- **What you should do**
Resume the devotional blog post on receiving compliments below, continuing its writing after its final sentence in the same voice.

- **Passage to read**

═══

4/25/11

The Greatest Compliment

"See, Darkness Covers The Earth And Thick Darkness Is Over The Peoples, But The LORD Rises Upon You And His Glory Appears Over You."
Isaiah 60:2


I don't know anyone who doesn't like a compliment every now and then.

Good job, beautiful smile, nice handwriting, awesome singing voice, pretty eyes, shiny hair, super Mommy or Daddy, fantastic spouse and the list goes on and on and on.

If you could have just one compliment bestowed on you, what would that be?

Take a moment to think about it, what is there about you or your deeds that you would love to have noticed?

For the longest time, I thought it was this...

My blog, my thoughts, put out for the whole internet to see, then along the way things have changed drastically, as you all know and I lost confidence in even writing.


If you could see my edit folder, I have no less than 20 posts that have been started, almost done, ideas, and some that just need a song...

═══

- **Data**
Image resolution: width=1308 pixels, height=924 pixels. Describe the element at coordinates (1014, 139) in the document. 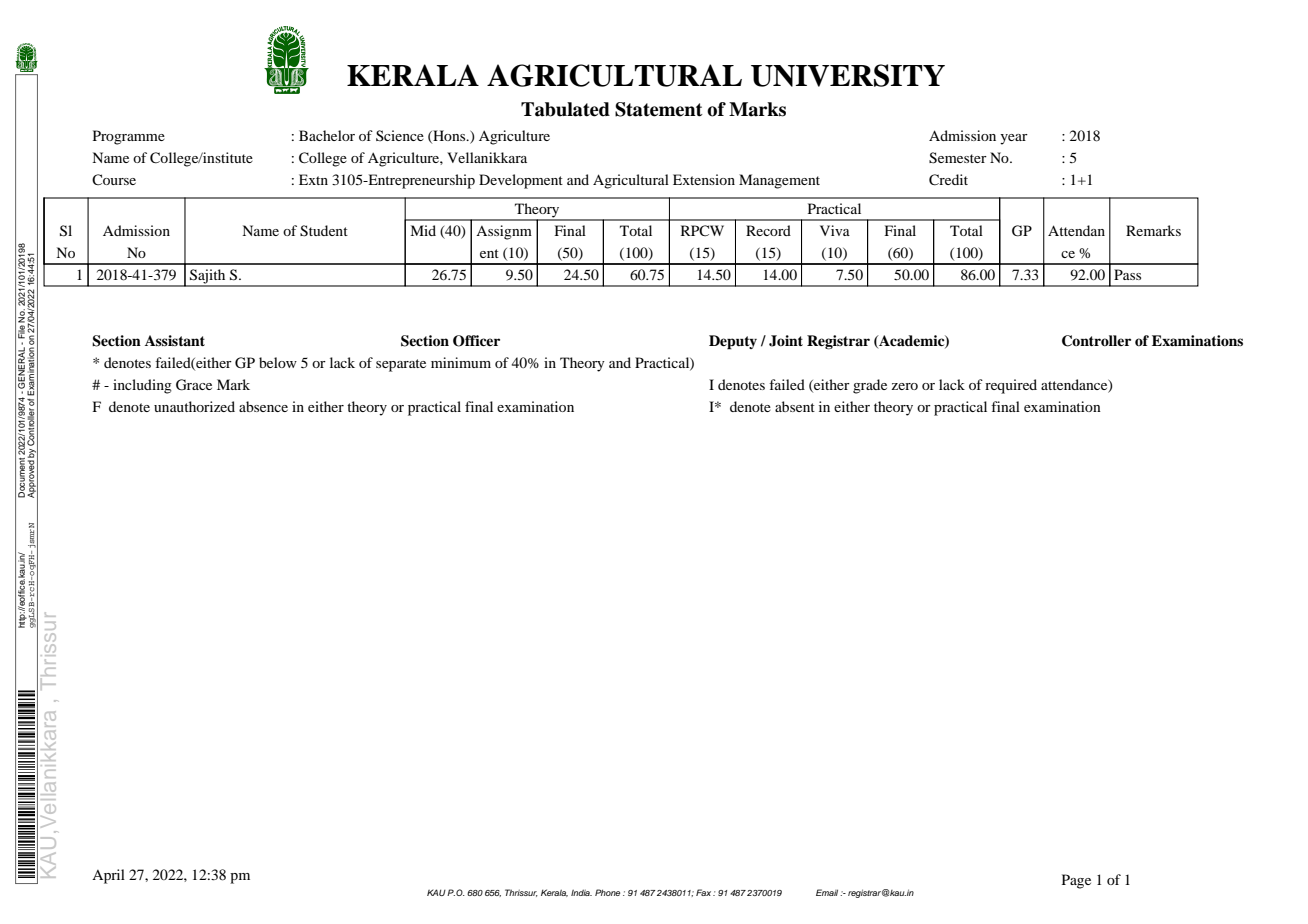

I see `year` at that location.
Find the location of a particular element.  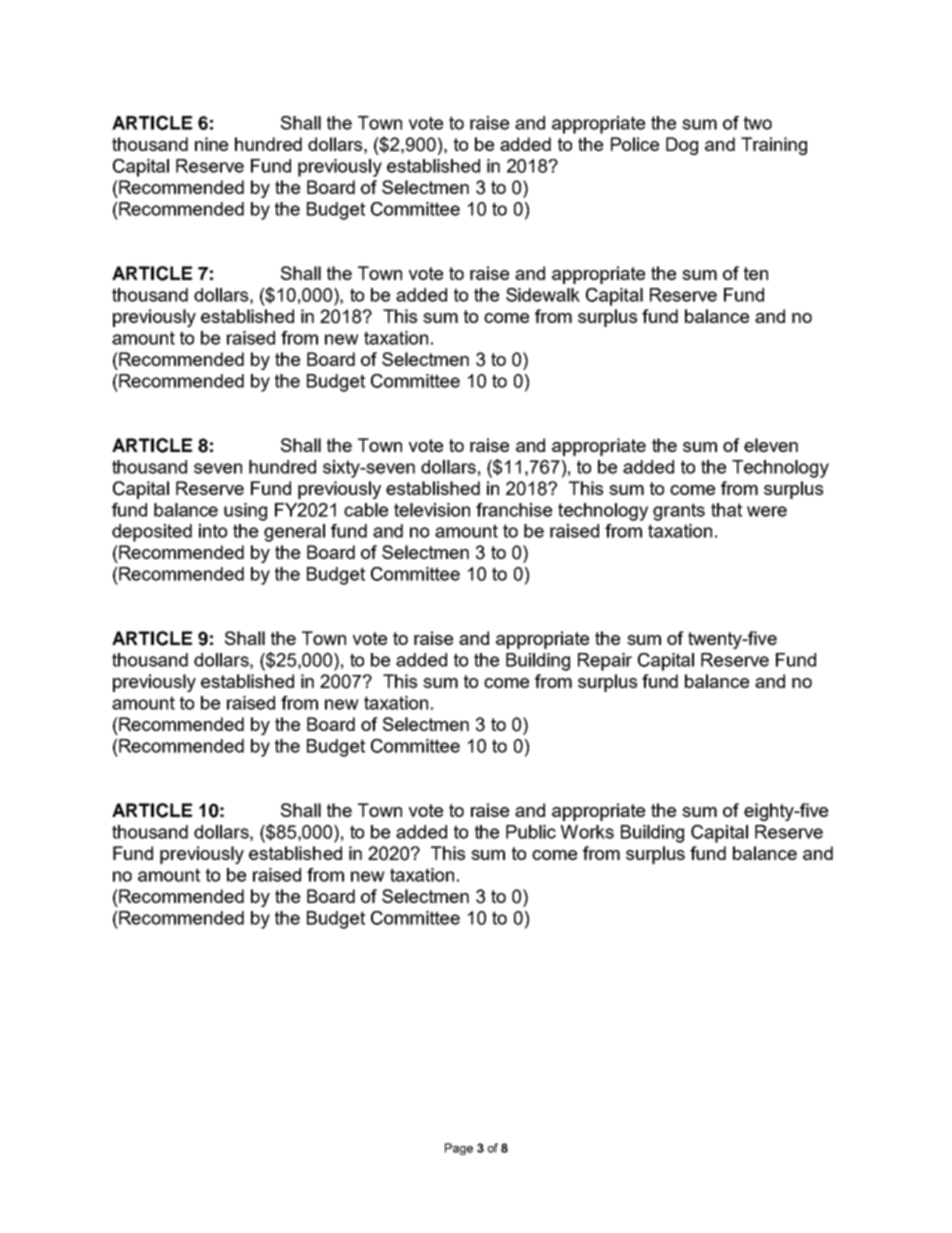

into is located at coordinates (213, 531).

═══

- **Answer for this exercise**
Yet there they sit, calling to be done, and I avoid them, fear creeps in at the responses I may get, the emails you don't see from people who don't believe like I do, people who would rather hide behind the "anonymous" tag instead.

Not nearly as bad as they  used to be, however I don't take criticism well, I also don't take compliments well, goes along with hiding in the corner, in the dark, where no one can see you.

I stutter and stammer and blush whenever a compliment is paid to me, I will change the point of topic as quickly as possible, so as to remove the focus off of myself.

I know a simple "thank you" will work just fine, yet my voice just runs from me when someone points out something "good" I have done or if I have changed something about myself and it is noticed.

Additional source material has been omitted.